Following initial sections on theoretical perspectives and historical background, the remainder of this book of readings concerns the politics of international economic relations since World War II. Developments since 1945 have, indeed, raised a wide variety of theoretical, practical, and policy issues.

The contemporary international political economy is characterized by unprecedented levels of multinational production, cross-border financial flows, and international trade. It is also plagued by increasing political conflict as individuals, groups, classes, and countries clash over the meaning and implications of these economic transactions.

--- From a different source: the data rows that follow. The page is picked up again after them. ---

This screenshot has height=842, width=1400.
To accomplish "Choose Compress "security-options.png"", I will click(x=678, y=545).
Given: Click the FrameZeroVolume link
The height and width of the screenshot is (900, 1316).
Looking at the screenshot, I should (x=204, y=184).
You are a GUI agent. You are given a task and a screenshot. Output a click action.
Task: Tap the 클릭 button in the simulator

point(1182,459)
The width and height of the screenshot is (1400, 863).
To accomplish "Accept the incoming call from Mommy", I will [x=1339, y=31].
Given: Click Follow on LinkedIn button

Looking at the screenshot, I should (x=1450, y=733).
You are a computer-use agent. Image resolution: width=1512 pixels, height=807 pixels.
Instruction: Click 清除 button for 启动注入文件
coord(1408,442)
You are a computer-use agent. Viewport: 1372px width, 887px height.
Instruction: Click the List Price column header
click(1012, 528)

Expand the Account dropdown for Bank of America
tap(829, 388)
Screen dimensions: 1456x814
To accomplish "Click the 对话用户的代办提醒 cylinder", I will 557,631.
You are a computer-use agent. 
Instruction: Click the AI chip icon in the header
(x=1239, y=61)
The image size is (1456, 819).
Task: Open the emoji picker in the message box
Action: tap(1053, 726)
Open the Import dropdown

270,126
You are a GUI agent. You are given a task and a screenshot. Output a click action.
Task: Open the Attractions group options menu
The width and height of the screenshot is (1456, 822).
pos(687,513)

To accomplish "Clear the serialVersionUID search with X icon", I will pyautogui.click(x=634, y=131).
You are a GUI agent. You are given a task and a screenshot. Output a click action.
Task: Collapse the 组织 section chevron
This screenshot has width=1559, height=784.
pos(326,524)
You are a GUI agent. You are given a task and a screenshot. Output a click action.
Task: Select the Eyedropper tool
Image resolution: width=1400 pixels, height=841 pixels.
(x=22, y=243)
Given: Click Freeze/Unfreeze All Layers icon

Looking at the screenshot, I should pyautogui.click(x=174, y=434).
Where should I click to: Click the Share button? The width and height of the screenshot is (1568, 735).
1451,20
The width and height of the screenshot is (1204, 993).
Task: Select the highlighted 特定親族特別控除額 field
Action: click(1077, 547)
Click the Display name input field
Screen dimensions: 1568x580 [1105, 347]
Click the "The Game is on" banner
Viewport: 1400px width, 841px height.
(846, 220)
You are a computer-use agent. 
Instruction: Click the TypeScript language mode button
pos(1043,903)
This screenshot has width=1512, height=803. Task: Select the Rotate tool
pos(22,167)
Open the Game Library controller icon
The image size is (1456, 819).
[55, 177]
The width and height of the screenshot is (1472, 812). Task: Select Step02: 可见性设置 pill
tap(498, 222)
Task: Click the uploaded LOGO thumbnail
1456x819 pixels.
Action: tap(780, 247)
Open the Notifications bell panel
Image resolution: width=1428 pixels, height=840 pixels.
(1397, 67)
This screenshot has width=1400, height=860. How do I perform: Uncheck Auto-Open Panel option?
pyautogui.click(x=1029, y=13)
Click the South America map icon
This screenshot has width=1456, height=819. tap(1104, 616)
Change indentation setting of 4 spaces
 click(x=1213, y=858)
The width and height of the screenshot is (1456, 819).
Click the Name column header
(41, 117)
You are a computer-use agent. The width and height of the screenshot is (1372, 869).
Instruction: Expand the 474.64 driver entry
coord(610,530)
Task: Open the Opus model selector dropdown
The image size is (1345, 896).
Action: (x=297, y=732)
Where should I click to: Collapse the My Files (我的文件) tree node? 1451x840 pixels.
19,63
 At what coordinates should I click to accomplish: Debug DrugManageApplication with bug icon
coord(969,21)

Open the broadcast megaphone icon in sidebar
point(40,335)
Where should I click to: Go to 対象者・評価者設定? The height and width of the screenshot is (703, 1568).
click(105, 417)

For the first thirty years after World War II, the general pattern of relations among non-communist nations was set by American leadership, and this pattern continues to influence the international political economy today. In the political arena, formal and informal alliances tied virtually every major noncommunist nation into an American led network of mutual support and defense.

In the economic arena, a wide-ranging set of international economic organizations including the International Monetary Fund (IMF), the General Agreement on Tariffs and Trade (GATT), and the International Bank for Reconstruction and Development (World Bank) grew up under a protective American umbrella, and often as a direct American initiative.

The world economy itself was heavily influenced by the rise 14 Introduction of modern multinational corporations and banks, whose contemporary form is largely of U.S. origin. The contradiction between increasing economic integration and the wealth it produces, on the one hand, and the desire for political control and national autonomy, on the other, defines much of what happens in the global political economy.

American plans for a reordered world economy go back to the mid-1930s. After World War I, the United States retreated into relative economic insularity, for reasons explored in Historical Perspectives. When the Great Depression hit, American political leaders virtually ignored the possibility of international economic cooperation in their attempts to stabilize the domestic economy.

Yet even as the Franklin Roosevelt administration looked inward for recovery, by 1934 new American initiatives were signaling a shift in America’s traditional isolation. Roosevelt’s secretary of state, Cordell Hull, was a militant free trader, and in 1934 he convinced Congress to pass the Reciprocal Trade Agreements Act,

which allowed the executive to negotiate tariff reductions with foreign nations. This important step toward trade liberalization and international economic cooperation was deepened as war threatened in Europe and the United States drew closer to Great Britain and France.

The seeds of the new international order, which had been planted in the 1930s, began to grow even as World War II came to an end. The Bretton Woods agreement, reached among the Allied powers in 1944, established a new series of international economic organizations that became the foundation for the postwar American-led system.

Last word

As the wartime American-Soviet alliance began to shatter a new economic order emerged in the noncommunist world. At its center were the three pillars of the Bretton Woods system: international monetary cooperation under the auspices of the IMF, international trade liberalization negotiated within the GATT, and investment in the developing countries stimulated by the World Bank. All three pillars were essentially designed by the United States and dependent on its support.